Imagine that by reinforcing teachers’ strengths for example, the 22% teacher turnover rate could be cut in half if not eliminated. Classroom observations offer an opportunity to initiate conversations about planning or interpersonal strengths for example, as does time working with teachers on school projects. You don’t have to wait for formal sit downs that may only occur once a year.

School districts could not only save money but likely increase student engagement as teachers are developed to be even better at what they’re good at. This could be significant since high levels of engagement in both employees and kids is a necessary ingredient for learning and performance.

Public education is too tightly scheduled—often there’s too little time for the coaching conversations that allow teachers and educational leaders to maximize available time. Let’s explore some ways to get that coaching conversation going and get results faster:

1.     Define Strengths. Okay you’re thinking how exactly do you define someone’s strengths? You can’t define them if you aren’t looking for them, so start there.

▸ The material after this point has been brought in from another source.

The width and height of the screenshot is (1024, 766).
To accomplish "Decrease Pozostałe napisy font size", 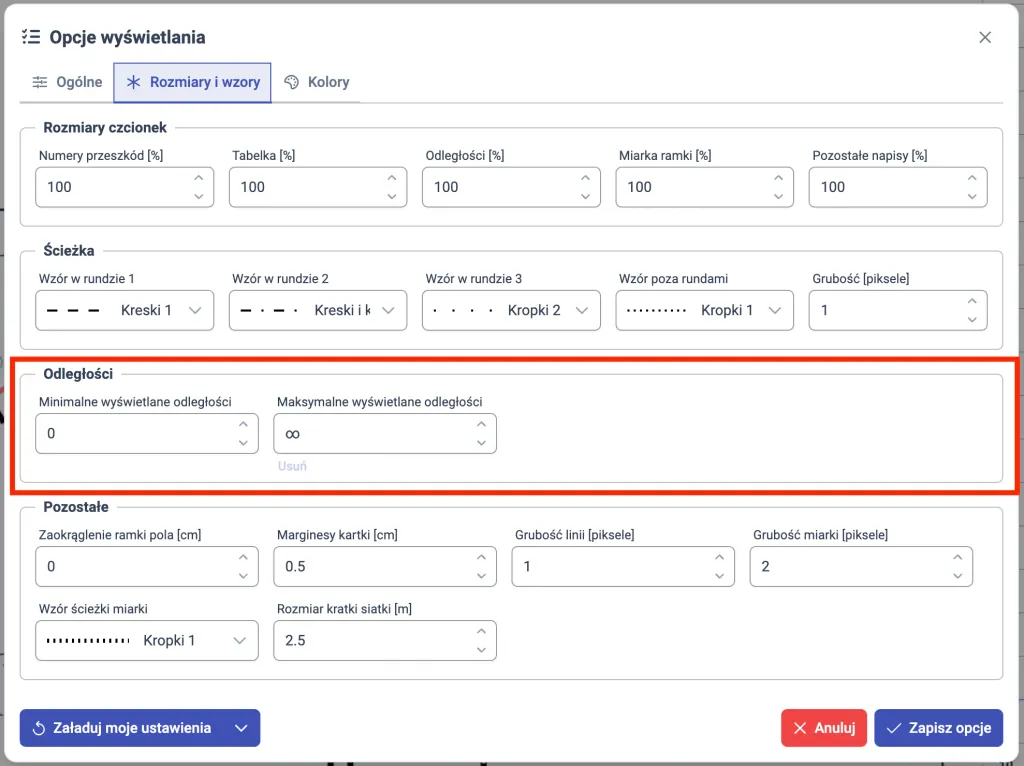I will pos(972,196).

Begin conversations with your teammates asking them what they believe they are good at and use those conversation as a basis for evaluating whether employees are using their strengths in what they do every day. Giving a name to their strengths helps to reinforce that talent and it can be utilized when time is tight to refocus teammates when they find themselves in stressful circumstances.  

Leaders and managers are stuck running school districts and schools respectively with toxic, dysfunctional employees who negatively impact learning and leave even less time for the coaching they need to learn and grow. In the process, parents and the community disengage, and the school and district brand suffer. Disengaged employees either stay and do a poor job. (something’s missing here) Either of their decisions can contribute to or discourage a student’s disengagement and parents’ belief in their teachers.

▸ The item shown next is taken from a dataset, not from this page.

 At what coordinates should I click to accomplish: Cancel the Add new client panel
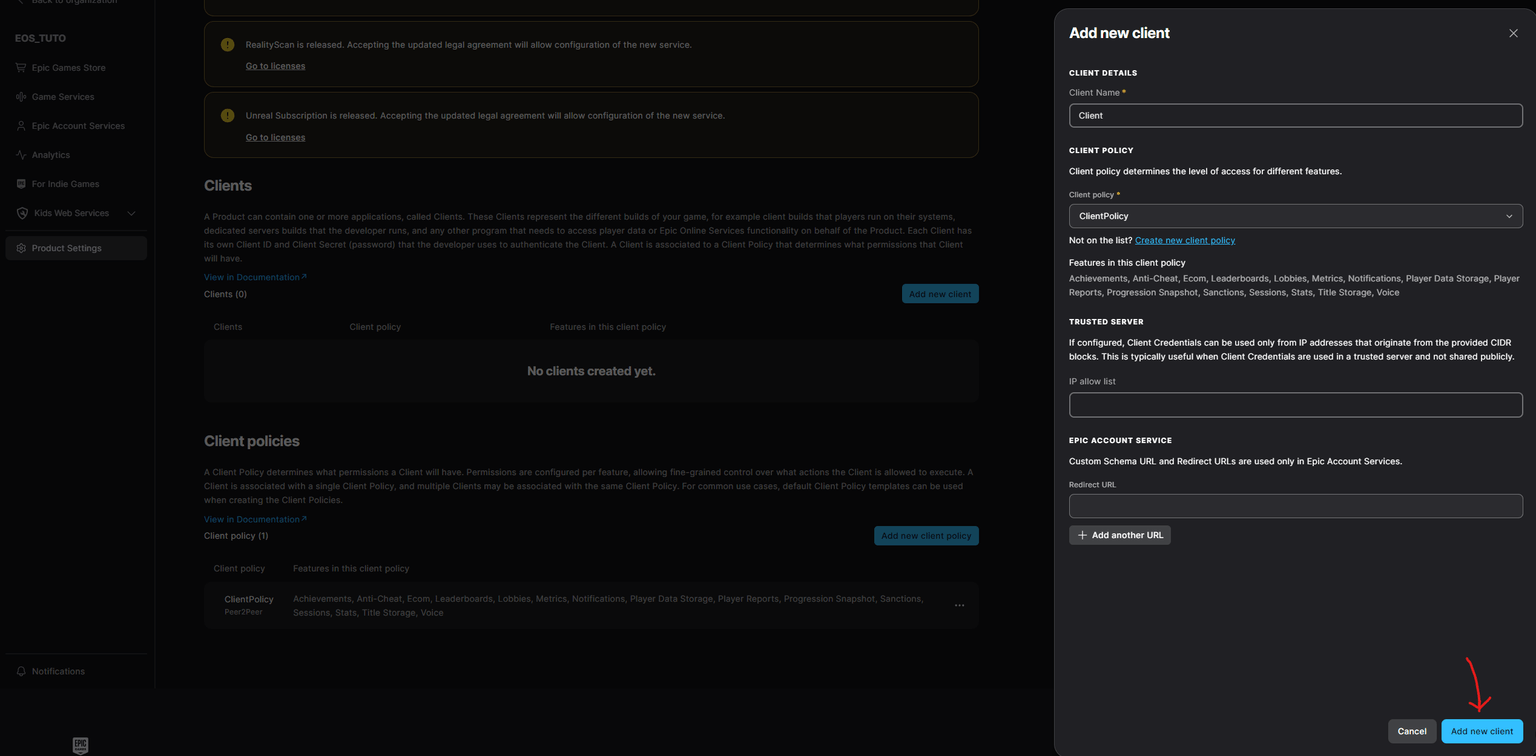(x=1412, y=731)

What I’m describing is a learning-draining cultural problem that has more to do with perspective than pace. And it can be fixed.

2.     Build Employee Strengths. Instead of fixing weaknesses, try building on your employees’ strengths. Coaching to reinforce employees’ strengths signals that you care, and this can have a powerful emotional effect that shows up in higher employee productivity and engagement levels. The business of promoting and enabling learning is highly dependent upon deep emotional ties between the people who work and learn together.

When the clock is ticking, and every second represents learning, your teachers and staff make all the difference. They have more control than you think over what type of experience students and parents will have in your school and district. Coaching employees to hone and use their talents and strengths in order to establish a culture that encourages high levels of engagement, is a good investment of principals and other managers’ time—when time is not on their side.